# rabetting router bit + bearing set



## lightmyway (Nov 4, 2013)

First thing to say is Hi to all of you.

I've just fallen around because I'm looking for a possible solution which is making me crazy in my wooden work. Just as start I must say I'm new with wood and I'm trying to develop here my own personal wooden sunglasses. 

I’m looking for a rabbeting router bit to make an V -Groove just in a wooden frame to pop in and out lenses. The depth of the groove has to be between 0.5 mm and 1 mm ( around 1/36” and 1/16 “). I guess this depth should be able to be regulated by a set of different bearing set sizes, of course I’m also interested in them too for having different alternatives. Width of the groove needs to be between 1 mm and 2 mm ( around 1/24” and 1/12”). I guess in order to have some different alternatives of width I might have to need more than one bit, I’m also interested in more than one to cover that depth range to work. Find attached a picture of something similar of what I’m supposed to be looking for….

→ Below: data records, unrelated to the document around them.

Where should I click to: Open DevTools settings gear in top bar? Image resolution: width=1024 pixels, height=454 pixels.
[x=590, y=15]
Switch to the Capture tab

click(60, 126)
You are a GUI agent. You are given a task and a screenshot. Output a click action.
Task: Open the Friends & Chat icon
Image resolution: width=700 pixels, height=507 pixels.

My idea is to use a portable router and put it down on a table and hold it leaving out just the rabbeting bit to make the groove to the frames which are manipulated by hand during grooving process, that is why it is important depth and widh are fixed and not variable during process work in order to get a consisten and homogeneous result in grooving.

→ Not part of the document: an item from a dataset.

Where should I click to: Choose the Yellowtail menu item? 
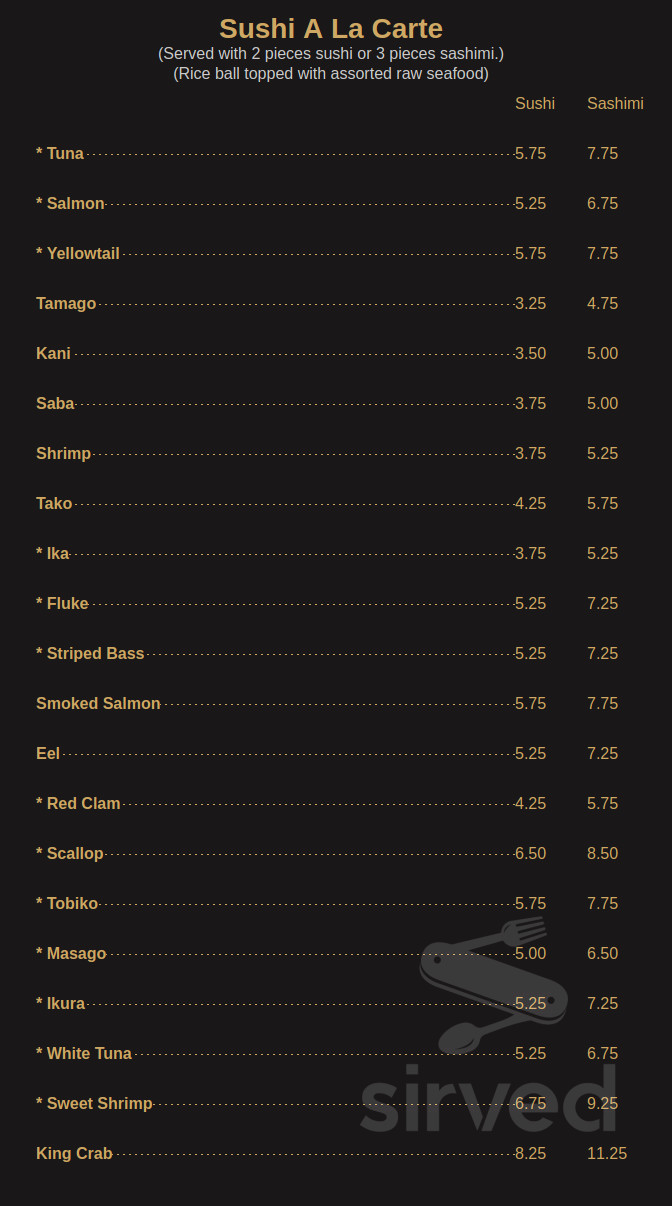[x=78, y=253]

Shank size is not initially important because I would buy here a portable router to fit the shank size of the units I’m looking for. I believe standard sizes are ¼” and ½”, I guess for this precision work ¼” would be best if possible.

I have a rotary dremel tool, however I have not been able to find any accessories of Dremel or any other brands matching my requests. have you got any? As you know the shank size of Dremel is smaller as far as I know…

Anyway your comments and recommendations are very welcome.

Best regards and thanks for your sure cooperation in advance

Frank


----------



## rockysaw (Aug 26, 2013)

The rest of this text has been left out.